I picked up a book called “Life is Not Work, Work is Not Life.” It’s co-written by a guy who was a high level executive travelling 6 days a week who had to scale everything back when he found out he had diabetes. It was a game changer for me–I really appreciated that he had the perspective of someone who had been in the trenches and stepped back from it all.
Please do send me that article!
The sad thing about all of this is that I am not in love with my job. I am just getting dumped on… You know? I am not overworking just to overwork. Which way do you feel?

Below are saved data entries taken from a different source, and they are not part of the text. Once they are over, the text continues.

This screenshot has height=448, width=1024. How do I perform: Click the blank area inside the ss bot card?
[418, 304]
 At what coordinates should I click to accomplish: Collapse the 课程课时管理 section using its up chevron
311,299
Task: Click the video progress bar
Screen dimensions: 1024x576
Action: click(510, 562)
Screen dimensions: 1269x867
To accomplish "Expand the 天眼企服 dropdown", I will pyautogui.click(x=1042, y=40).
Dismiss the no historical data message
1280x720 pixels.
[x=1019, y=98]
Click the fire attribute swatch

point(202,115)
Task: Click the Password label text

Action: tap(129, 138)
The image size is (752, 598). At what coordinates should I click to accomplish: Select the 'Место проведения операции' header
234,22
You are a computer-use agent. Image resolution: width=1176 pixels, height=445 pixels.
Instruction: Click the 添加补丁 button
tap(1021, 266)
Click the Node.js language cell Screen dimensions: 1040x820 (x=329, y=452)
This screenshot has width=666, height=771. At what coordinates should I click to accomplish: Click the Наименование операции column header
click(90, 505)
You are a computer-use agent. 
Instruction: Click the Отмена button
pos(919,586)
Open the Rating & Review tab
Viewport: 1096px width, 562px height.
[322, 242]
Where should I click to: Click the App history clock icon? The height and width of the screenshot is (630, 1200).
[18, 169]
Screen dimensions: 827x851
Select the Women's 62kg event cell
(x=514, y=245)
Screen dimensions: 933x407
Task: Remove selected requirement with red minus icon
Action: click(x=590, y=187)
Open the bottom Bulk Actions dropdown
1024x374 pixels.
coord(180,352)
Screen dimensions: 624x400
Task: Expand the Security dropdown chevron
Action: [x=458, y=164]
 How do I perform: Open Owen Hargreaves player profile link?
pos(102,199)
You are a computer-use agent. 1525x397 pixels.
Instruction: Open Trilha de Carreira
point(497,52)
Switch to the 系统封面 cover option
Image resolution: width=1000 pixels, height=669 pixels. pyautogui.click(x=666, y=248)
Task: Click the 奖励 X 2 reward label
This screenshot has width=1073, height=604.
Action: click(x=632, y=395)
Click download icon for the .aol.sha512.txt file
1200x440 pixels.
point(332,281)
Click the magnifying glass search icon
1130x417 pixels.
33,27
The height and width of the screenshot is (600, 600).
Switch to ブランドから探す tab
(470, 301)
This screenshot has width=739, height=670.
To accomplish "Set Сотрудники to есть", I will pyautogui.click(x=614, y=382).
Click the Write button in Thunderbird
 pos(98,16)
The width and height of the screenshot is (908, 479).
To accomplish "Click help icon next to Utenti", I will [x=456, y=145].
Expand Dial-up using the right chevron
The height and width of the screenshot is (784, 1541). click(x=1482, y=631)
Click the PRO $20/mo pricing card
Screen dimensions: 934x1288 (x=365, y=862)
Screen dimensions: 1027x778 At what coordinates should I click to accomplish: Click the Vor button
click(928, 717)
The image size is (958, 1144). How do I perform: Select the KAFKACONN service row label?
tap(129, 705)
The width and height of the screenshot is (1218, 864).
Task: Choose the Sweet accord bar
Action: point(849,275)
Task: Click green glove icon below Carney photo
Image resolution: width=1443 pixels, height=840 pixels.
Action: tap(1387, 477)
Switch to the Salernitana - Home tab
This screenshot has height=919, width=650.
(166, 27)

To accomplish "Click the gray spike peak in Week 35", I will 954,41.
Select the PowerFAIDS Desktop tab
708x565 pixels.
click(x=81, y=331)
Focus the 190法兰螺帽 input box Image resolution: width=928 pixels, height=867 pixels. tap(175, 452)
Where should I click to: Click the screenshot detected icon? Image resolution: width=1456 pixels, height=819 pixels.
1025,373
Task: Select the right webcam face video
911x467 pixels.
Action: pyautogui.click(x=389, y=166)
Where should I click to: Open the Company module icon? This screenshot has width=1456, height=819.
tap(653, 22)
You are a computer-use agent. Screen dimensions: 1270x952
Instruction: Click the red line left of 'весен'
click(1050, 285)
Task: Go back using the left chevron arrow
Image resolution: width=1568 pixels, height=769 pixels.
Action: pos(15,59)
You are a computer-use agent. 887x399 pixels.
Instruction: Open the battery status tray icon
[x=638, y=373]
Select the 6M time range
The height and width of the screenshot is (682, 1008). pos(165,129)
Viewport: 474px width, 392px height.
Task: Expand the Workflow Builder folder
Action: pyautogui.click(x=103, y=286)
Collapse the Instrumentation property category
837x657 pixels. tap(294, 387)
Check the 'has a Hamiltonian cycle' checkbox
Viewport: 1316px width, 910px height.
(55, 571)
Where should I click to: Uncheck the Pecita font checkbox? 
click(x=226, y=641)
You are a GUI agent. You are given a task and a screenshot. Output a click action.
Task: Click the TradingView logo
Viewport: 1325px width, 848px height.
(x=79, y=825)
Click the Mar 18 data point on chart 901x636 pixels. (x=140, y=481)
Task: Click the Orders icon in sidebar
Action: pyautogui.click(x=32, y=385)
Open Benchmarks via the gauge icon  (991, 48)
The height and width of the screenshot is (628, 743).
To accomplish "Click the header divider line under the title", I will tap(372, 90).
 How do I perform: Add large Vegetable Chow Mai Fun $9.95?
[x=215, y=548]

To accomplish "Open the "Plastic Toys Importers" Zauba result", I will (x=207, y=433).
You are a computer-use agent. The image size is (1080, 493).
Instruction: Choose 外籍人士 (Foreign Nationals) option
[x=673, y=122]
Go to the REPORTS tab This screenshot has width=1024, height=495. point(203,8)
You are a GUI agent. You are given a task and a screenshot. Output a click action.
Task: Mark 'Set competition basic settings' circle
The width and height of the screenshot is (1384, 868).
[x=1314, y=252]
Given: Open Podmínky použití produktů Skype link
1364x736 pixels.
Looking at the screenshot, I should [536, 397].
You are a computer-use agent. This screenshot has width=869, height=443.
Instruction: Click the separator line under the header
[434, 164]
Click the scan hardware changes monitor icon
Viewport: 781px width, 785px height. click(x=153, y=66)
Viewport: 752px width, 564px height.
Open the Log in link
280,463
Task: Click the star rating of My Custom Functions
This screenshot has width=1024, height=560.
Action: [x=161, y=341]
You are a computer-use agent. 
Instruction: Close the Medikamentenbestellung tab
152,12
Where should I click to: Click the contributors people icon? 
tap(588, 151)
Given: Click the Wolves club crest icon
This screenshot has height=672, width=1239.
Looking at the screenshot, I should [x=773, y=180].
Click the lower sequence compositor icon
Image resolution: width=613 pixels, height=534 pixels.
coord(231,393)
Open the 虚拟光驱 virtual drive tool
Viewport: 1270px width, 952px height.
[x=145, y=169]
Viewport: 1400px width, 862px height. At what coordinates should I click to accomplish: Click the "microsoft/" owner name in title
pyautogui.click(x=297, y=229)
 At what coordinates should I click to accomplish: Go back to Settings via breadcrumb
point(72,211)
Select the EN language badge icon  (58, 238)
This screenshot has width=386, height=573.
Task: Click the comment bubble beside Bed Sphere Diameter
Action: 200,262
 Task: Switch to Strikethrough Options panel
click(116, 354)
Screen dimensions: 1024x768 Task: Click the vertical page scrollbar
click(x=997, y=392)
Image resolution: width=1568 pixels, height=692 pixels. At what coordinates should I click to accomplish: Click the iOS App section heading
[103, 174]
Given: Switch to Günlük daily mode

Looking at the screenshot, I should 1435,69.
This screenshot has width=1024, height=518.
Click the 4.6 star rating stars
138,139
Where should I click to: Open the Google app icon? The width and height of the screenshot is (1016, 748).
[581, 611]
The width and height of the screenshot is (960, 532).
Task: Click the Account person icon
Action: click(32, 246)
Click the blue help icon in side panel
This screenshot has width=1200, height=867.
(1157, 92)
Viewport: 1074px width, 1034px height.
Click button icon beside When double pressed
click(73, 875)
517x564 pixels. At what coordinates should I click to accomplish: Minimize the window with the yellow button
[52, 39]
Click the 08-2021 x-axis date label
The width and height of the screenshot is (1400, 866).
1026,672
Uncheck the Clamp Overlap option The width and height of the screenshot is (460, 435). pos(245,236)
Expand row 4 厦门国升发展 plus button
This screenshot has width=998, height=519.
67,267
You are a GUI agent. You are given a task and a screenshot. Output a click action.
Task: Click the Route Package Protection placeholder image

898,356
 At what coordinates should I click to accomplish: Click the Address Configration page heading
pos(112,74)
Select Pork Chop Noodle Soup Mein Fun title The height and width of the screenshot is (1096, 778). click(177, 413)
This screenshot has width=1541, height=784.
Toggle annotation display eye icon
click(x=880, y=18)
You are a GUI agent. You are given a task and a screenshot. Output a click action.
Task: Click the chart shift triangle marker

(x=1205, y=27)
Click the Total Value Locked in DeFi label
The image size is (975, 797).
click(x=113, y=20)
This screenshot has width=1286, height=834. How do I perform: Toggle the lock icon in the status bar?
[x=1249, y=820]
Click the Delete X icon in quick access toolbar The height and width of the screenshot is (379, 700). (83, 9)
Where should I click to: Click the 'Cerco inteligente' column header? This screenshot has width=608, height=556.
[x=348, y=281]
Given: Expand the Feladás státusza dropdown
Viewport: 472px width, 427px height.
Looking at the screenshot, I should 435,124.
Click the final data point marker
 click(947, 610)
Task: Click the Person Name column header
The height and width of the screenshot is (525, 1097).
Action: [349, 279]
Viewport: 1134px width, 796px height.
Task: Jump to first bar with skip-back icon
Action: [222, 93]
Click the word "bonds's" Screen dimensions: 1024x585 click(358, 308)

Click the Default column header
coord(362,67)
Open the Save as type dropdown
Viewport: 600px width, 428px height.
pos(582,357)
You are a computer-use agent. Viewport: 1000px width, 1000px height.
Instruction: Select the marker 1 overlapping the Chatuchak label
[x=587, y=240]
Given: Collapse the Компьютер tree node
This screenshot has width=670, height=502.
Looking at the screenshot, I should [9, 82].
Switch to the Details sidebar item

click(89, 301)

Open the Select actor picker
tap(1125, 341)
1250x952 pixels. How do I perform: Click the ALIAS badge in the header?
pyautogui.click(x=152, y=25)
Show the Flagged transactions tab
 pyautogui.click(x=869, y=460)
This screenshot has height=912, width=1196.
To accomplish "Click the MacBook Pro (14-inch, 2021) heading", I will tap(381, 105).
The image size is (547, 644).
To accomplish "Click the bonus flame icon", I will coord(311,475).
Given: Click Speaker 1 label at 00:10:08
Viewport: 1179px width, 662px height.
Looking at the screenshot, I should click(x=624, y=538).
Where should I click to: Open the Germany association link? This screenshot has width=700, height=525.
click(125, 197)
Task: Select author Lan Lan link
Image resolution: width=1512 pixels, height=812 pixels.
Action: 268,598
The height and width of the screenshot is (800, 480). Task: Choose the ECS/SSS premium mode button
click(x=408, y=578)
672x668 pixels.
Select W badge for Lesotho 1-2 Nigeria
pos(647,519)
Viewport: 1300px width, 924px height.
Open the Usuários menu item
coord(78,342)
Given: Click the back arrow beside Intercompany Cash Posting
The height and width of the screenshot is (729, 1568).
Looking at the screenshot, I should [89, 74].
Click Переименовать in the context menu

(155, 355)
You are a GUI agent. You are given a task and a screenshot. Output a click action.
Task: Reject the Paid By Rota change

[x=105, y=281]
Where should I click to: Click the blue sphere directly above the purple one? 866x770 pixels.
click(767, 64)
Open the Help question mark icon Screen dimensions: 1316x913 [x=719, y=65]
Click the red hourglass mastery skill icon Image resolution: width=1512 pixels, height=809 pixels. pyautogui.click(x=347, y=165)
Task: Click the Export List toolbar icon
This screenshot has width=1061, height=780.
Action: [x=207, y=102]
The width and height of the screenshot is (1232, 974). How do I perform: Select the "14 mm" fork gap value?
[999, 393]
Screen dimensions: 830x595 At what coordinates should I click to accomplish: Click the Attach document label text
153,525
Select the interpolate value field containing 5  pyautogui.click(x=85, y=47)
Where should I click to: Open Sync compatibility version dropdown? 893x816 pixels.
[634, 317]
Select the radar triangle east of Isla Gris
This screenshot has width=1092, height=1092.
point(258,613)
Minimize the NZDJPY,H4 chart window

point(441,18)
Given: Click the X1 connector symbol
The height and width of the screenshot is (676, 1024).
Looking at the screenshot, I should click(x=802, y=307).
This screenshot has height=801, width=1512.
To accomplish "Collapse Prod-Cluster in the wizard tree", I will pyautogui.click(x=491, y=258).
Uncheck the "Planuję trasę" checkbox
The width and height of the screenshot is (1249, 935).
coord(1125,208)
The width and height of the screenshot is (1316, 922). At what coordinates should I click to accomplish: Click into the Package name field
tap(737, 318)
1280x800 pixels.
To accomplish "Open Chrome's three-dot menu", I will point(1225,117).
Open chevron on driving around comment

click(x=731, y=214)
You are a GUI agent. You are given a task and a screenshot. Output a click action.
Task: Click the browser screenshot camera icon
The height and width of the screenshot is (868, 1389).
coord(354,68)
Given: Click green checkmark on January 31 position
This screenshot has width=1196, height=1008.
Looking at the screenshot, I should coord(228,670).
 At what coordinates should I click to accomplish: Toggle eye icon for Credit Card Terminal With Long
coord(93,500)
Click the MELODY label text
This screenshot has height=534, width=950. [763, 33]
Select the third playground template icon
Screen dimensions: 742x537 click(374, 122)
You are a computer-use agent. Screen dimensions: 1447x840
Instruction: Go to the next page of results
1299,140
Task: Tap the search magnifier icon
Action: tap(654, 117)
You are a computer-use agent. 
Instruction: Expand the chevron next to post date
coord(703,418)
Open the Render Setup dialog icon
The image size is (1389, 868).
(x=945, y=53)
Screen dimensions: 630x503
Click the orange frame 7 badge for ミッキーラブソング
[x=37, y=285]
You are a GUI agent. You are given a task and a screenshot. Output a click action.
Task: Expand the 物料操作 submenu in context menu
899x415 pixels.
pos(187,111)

I work a lot better under a bit of pressure but I can get way too overwhelmed. When I get to the overwhelmed point, I just kind of shutdown completely outside of work. I still keep it together at work and work myself to death. When I switched to a different position last year, it was pretty overwhelming, however, I must be doing something right because I just keep getting more and more responsibility. However, I don’t really want it. Half the time, I just want to go back to a menial job where I don’t have to think and can shut it off after 8 hours. But, in reality, I know I’d be bored out of my mind that way too. If I’m not challenged in some way, I hate it even more. So, pressure = good, complete stress = bad in my mind.
OH MY GOSH! You would not believe how many times I wish someone would just tell me what to do and I could be a little worker be. I get so sick of getting all the responsibility because I am responsible and reliable. Wow. I didn’t know anyone else felt that way!
i do not do well with stress. I wish that I could be better, but i just actually do the most that i can do to NOT have stress in my life. it’s kind of running and hiding, I guess, now that I think about it!
Interesting…I would bet when most people experience this “good” kind of stress they don’t call it stress. I would probably call it something else with more positive undertones than “stress.”
Here’s my unsolicited advice about your work load… There’s always more work. It’s impossible to get it all done. The more you accomplish, the more work you will be given by your supervisors. If you want to maintain a healthy work/life balance, at some point you have to choose to stop. Get the important stuff done, and be vocal about what you don’t have time to do. Okay…stepping off my soap box now.
Thanks for that. That is what I need to come to terms with – that there will always be something more to do. I am not the type to work extra EVER and they don’t want us to. I just wish they would distribute the workload better.
Am I allowed to comment twice? 🙂 It seems like you really struck a nerve with this post about job stress. I am going to be under a lot of stress for the next two months, but at least it is project-driven so there is an end in site, and at least the project is one I feel passionately about. I just don’t have time to do everything that I want/need to do!
Of course! Always comment twice! Comment thrice!
I need to do that – reminding myself that there will be an end to most things, eventually. 🙂
I’m going to say that stress is bad for you. Pressure and deadlines and completely projects are not really stressful, although I know they can be. Working conditions and being asked to do things that others don’t want to and then having those expectations placed on you a lot is stress to me. And when i get stressed, it’s not healthy for me.